The Spectator
He belonged to one of Kolkata’s most elegant families. Urbane, well-heeled and cultured. And he was regaling his guests at the Tolly Club with anecdotes from his well-travelled life: the story he was narrating was to illustrate the snobbishness that existed even at the highest echelons of international society. “I was overhearing a top American banker boasting to a friend about the luxuries he had enjoyed flying First Class recently. The friend on his part told him about his own favourite airline and the First Class perks he had experienced. It was all very old boys’s being snooty and indulging in some one-upmanship until the third person in the group piped up and said: “Well, you know I wouldn’t know — because I haven’t flown commercial for so long…” And that put the other two in their place!
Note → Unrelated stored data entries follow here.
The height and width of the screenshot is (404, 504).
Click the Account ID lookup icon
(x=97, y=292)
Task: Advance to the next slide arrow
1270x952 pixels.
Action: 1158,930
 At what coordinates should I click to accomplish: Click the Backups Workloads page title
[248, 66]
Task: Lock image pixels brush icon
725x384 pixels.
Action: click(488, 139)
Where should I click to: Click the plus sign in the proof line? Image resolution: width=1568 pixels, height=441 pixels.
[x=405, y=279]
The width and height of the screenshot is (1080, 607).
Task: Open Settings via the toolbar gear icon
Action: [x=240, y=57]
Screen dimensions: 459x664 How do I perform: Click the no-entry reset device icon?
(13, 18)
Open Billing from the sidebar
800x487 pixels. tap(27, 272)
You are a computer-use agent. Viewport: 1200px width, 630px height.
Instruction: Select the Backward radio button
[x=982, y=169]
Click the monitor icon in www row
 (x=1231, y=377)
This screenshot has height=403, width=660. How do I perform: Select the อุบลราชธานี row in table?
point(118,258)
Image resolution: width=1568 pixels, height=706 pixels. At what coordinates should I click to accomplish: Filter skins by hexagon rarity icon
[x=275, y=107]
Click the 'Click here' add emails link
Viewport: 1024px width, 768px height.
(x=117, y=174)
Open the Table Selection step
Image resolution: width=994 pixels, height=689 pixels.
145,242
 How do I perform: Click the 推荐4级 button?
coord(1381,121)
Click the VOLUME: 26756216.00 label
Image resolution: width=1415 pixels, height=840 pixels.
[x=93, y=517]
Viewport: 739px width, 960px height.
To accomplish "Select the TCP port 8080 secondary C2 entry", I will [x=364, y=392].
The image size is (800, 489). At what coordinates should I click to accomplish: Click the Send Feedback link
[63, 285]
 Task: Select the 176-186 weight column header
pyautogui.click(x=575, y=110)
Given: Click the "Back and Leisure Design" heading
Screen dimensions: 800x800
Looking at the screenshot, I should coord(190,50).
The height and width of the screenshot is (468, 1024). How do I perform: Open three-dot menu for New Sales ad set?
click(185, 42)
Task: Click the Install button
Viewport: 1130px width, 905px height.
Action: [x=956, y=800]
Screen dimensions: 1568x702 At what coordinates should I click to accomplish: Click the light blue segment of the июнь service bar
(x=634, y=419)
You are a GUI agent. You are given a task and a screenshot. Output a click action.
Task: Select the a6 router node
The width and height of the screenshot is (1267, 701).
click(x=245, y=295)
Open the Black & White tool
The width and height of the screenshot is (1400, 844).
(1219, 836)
How the rich travel has fascinated me and has been uppermost on my mind as I had an extraordinary insight in one instance.
Yesterday, while travelling to Goa, I was intrigued when I saw what looked like an Indian investment banker with a terribly upper-class English accent accompanied by three Japanese children, a pretty Japanese wife, and a Japanese mother-in-law and an English nanny.
They all got on to the flight with me and occupied seven seats. Each child, even the babe in arms, had one for himself. That’s seven seats in Business Class. They then proceeded to hand each child a chicken drumstick from a box which kept them occupied throughout the flight even as the rest of us ate Jet Air service.
If this was being different enough there was more: at the end of the flight an attendant from Economy Class arrived to help them disembark!
How the rich travel: The other day, while travelling to the suburbs, I was caught in traffic alongside this couple in a shiny huge Mercedes, with the lights on in the car — watching cartoons on the LCD screens opposite them!
And there’s this wealthy industrialist who travels in First Class with his wife and kids in economy!
Yes sir, the rich are different from you and me — and never is it more apparent than when they travel!